Patrick Kanner is 'interested' in a plan to impose a three-term limit and a maximum age of 70 on all elected positions, as well as reducing the voting age from 18 to 16

Click to follow
The Independent Online

In a country where train drivers retire at 50 and many other people retire at 60, France is notorious for having politicians who cling on into old age.

The French Youth Minister is looking into a report that suggests it is time to rejuvenate politics by imposing a three-term limit and a maximum age of 70 on all elected positions, from president to local councillor. Patrick Kanner is said to be “interested” in the proposals and ready to frame them as a draft law. He is also considering a suggestion that the voting age should be reduced from 18 to 16.
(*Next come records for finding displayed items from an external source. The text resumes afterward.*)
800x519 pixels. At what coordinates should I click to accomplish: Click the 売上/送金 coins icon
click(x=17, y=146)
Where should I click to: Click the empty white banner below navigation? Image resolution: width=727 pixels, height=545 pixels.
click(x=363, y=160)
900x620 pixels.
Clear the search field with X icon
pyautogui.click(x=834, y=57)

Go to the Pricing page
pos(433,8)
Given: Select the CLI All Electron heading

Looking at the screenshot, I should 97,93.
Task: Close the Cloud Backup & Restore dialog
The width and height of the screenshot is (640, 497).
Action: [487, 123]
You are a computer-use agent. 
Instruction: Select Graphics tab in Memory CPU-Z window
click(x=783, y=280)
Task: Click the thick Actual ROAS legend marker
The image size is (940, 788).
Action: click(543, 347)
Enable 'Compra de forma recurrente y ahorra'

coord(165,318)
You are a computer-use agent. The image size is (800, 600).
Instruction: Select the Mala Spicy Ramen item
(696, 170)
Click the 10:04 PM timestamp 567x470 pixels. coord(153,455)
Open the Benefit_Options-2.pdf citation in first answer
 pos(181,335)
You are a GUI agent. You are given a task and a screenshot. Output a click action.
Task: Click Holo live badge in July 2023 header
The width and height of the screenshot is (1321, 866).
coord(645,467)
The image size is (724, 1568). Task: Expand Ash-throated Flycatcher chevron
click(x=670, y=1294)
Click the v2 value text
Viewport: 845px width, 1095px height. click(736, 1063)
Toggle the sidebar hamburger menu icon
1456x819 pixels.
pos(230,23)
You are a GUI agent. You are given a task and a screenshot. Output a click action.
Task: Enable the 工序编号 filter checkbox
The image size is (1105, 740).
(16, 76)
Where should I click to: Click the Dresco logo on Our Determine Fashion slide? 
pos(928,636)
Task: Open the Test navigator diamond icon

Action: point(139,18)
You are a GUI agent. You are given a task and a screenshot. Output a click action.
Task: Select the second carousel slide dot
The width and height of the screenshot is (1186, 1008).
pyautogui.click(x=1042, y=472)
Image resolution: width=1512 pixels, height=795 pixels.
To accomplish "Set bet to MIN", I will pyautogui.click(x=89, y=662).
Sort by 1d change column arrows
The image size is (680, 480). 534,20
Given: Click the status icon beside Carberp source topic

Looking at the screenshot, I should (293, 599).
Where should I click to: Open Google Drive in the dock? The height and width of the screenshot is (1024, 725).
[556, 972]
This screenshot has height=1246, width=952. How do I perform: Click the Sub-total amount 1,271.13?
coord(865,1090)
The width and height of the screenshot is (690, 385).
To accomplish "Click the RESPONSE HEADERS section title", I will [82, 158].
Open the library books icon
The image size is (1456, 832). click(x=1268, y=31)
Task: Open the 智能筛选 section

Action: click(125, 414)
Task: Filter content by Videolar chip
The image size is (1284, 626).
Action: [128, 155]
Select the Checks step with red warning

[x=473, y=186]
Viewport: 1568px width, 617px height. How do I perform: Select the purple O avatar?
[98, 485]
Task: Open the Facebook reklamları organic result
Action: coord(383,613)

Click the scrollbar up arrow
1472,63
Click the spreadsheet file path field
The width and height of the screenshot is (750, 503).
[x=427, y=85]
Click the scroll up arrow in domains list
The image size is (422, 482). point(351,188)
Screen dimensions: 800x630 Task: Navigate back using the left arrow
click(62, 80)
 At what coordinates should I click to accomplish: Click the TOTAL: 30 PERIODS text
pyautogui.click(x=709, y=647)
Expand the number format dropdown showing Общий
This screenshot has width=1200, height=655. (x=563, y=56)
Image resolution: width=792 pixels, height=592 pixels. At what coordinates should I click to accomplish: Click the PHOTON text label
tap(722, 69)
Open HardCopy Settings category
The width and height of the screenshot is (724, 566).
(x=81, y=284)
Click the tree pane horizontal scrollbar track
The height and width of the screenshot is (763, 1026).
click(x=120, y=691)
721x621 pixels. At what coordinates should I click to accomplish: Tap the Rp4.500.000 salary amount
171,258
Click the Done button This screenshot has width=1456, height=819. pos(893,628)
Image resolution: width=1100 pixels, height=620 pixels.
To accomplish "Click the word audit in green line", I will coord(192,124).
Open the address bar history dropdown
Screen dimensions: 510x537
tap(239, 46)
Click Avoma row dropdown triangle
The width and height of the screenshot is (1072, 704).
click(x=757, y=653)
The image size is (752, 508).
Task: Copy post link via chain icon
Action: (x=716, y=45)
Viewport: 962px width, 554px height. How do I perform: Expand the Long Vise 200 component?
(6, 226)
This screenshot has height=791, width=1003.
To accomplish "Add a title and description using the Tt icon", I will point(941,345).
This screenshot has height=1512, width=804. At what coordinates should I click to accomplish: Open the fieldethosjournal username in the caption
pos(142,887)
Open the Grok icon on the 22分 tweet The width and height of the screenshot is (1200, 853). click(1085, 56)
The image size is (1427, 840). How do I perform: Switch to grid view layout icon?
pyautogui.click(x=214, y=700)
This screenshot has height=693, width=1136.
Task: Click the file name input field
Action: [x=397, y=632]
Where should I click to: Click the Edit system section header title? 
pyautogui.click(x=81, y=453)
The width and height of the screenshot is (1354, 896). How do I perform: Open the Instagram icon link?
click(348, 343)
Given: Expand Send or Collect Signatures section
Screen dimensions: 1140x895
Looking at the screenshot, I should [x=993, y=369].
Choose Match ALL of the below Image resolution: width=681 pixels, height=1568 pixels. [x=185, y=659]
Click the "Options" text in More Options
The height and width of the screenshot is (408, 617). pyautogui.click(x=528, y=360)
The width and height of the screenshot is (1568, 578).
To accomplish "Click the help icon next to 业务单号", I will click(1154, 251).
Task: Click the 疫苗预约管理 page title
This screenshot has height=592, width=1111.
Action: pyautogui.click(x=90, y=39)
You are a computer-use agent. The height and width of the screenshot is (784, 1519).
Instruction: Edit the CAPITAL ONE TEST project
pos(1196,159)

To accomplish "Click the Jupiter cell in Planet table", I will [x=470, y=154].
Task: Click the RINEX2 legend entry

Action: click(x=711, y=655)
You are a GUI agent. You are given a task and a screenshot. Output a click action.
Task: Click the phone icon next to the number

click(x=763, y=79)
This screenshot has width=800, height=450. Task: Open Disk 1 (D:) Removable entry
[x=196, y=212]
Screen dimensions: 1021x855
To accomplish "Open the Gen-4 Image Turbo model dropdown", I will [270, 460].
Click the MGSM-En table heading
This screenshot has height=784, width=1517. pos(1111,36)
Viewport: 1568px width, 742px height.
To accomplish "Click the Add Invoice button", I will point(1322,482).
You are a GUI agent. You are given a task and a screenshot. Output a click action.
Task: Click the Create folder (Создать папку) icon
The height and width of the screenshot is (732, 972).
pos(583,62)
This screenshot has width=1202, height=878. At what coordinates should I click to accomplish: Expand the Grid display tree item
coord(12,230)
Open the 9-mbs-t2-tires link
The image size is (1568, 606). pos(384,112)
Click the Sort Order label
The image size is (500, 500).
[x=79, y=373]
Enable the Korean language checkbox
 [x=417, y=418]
The minister’s chances of getting age limits through the National Assembly (average age 59 years and 10 months) or the Senate (average age 61) appear to be slight. The three-mandate limit will also be resisted as alien to the French political tradition.

“To be a parliamentarian is not a career that starts at 20 and finishes at 65,” said the Socialist MP, René Dosière, 74. “It’s a role people can assume at any time. You cannot bring the same logic to the workplace and to elective office.”

Jacques Chirac remained President until the age of 74 (Getty)

France is no longer quite such a gerontocracy as it was when Jacques Chirac remained President until the age of 74 or François Mitterrand stayed in the Elysée Palace until the age of 79. President François Hollande is a sprightly 60. He is, nonetheless, one the oldest leaders in the EU and the oldest leader in the G7. Declared or almost certain candidates for the next presidential election in 2017 include the ex-President Nicolas Sarkozy, 60, and Alain Juppé, 69.

In the lower house, the National Assembly, there are 53 MPs who are 70 or over, out of a total of 575. In the upper house, the Senate, 83 out of 344 senators would be forced to retire if Mr Kanner’s idea were introduced. The relative youth of British politicians has attracted envious glances.

“In Britain, party leaders quit politics after their defeat [in the general election in May], even though they’re only in their forties,” Gael Sliman of the polling company Odoxa pointed out. “In France the system provides for little renewal and promotes the old or very old… and failure. That is not inspiring [for voters].”